Yahoo has shut down a massive malware campaign that may have affected millions of visitors to its sites.
Yahoo confirmed it had stopped the scheme, which began last week, which had been using Yahoo's ad network to infect end users PCs with malware. 'Malvertising', as it's known, is an increasingly common technique where an attacker essentially tricks an automated ad network into delivering malware embedded in ads. Malvertising is a silent killer because malicious ads do not require any type of user interaction in order to execute their payload.
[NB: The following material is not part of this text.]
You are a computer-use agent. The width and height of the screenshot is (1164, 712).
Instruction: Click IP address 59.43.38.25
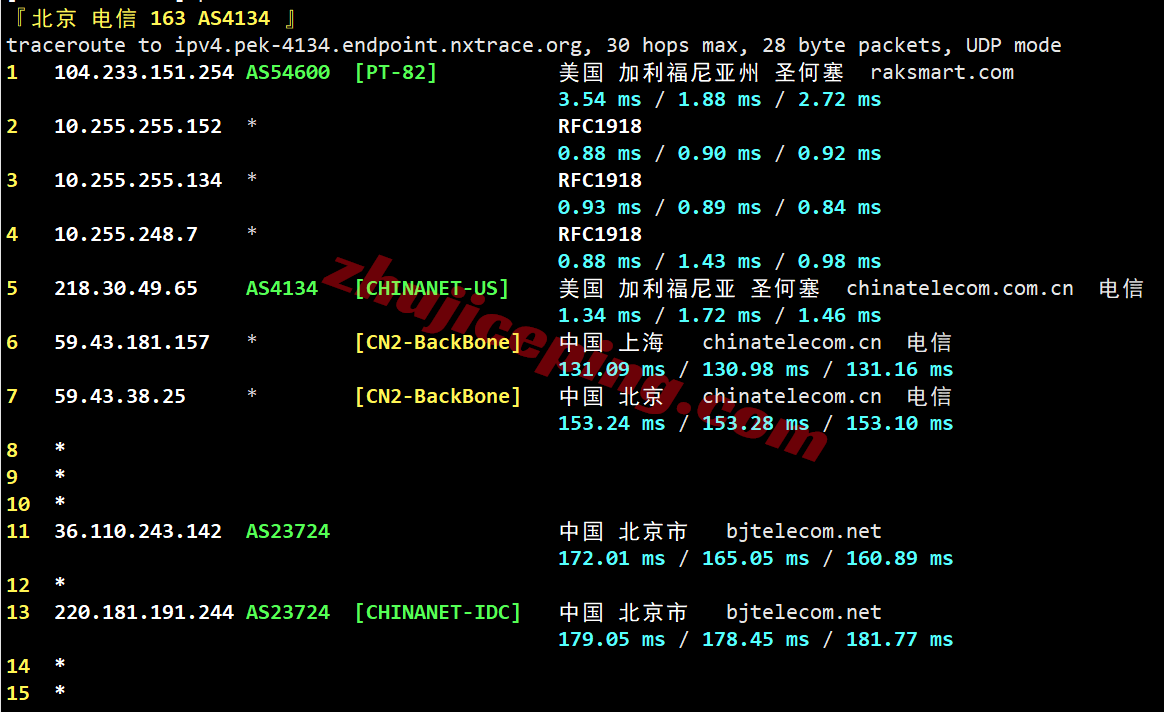119,397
The mere fact of browsing to a website that has adverts (and most sites, if not all, do) is enough to start the infection chain," said Jérôme Segura, a senior security researcher at Malwarebytes, the security company that discovered the attack.
According to Segura, over nearly a week the malicious ads, which were served through ads.yahoo.com, redirected Yahoo visitors to several different domains that ultimately exposed them to the Angler exploit kit. Some of those redirect domains were hosted on Microsoft's Azure, the researcher noted.
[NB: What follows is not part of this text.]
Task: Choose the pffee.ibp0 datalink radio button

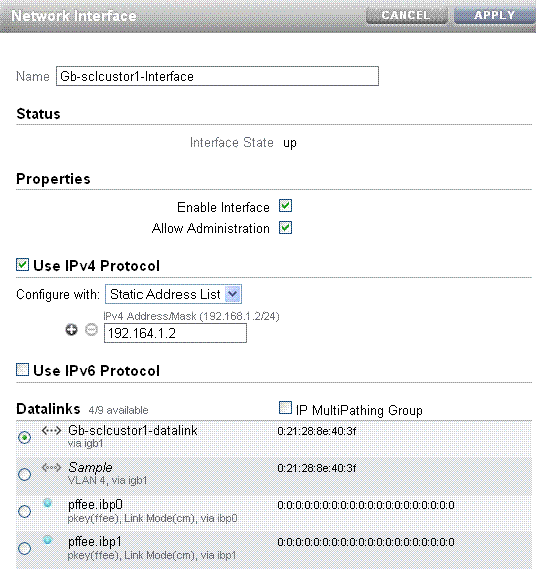Action: click(x=25, y=511)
Exploit kits contain attacks for flaws in widely-used browser plugins for Chrome, Firefox and Internet Explorer, such as Adobe's Flash Player, Oracle's Java, Microsoft's Silverlight, and others. Typically the exploits target computers running outdated versions of the plugins.
Researchers revealed last week that another exploit kit dubbed RIG was infecting machines at a rate of 27,000 per day, primarily using malicious ads and a cocktail of recent Flash Player flaws.